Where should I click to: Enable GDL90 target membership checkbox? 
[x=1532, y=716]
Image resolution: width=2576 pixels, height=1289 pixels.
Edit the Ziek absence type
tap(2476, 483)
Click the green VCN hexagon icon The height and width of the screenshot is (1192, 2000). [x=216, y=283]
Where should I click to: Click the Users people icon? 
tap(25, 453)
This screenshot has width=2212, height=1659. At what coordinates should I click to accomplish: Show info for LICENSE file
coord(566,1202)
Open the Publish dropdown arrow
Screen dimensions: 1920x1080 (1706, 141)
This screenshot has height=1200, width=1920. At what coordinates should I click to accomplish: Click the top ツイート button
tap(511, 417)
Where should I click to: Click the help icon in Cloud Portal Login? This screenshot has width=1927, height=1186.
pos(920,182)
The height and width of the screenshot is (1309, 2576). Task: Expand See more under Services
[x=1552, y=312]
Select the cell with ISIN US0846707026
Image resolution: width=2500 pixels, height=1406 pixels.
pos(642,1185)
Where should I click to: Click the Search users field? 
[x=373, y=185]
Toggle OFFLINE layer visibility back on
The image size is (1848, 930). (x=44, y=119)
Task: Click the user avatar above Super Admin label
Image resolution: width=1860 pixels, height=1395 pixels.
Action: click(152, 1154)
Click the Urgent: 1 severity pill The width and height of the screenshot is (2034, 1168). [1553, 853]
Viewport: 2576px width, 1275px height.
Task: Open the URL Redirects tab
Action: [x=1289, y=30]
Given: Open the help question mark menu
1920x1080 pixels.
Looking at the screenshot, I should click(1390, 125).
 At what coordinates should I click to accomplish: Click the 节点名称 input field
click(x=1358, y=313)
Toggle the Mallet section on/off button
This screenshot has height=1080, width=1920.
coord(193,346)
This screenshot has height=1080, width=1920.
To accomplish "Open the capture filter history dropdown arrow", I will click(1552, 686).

◆ **Exercise**: Every entry must be output again, exactly as written above.

◆ **Exercise response**:
Where should I click to: Enable GDL90 target membership checkbox? 
[x=1532, y=716]
Image resolution: width=2576 pixels, height=1289 pixels.
Edit the Ziek absence type
tap(2476, 483)
Click the green VCN hexagon icon The height and width of the screenshot is (1192, 2000). [x=216, y=283]
Where should I click to: Click the Users people icon? 
tap(25, 453)
This screenshot has width=2212, height=1659. At what coordinates should I click to accomplish: Show info for LICENSE file
coord(566,1202)
Open the Publish dropdown arrow
Screen dimensions: 1920x1080 (1706, 141)
This screenshot has height=1200, width=1920. At what coordinates should I click to accomplish: Click the top ツイート button
tap(511, 417)
Where should I click to: Click the help icon in Cloud Portal Login? This screenshot has width=1927, height=1186.
pos(920,182)
The height and width of the screenshot is (1309, 2576). Task: Expand See more under Services
[x=1552, y=312]
Select the cell with ISIN US0846707026
Image resolution: width=2500 pixels, height=1406 pixels.
pos(642,1185)
Where should I click to: Click the Search users field? 
[x=373, y=185]
Toggle OFFLINE layer visibility back on
The image size is (1848, 930). (x=44, y=119)
Task: Click the user avatar above Super Admin label
Image resolution: width=1860 pixels, height=1395 pixels.
Action: click(152, 1154)
Click the Urgent: 1 severity pill The width and height of the screenshot is (2034, 1168). [1553, 853]
Viewport: 2576px width, 1275px height.
Task: Open the URL Redirects tab
Action: [x=1289, y=30]
Given: Open the help question mark menu
1920x1080 pixels.
Looking at the screenshot, I should click(1390, 125).
 At what coordinates should I click to accomplish: Click the 节点名称 input field
click(x=1358, y=313)
Toggle the Mallet section on/off button
This screenshot has height=1080, width=1920.
coord(193,346)
This screenshot has height=1080, width=1920.
To accomplish "Open the capture filter history dropdown arrow", I will click(1552, 686).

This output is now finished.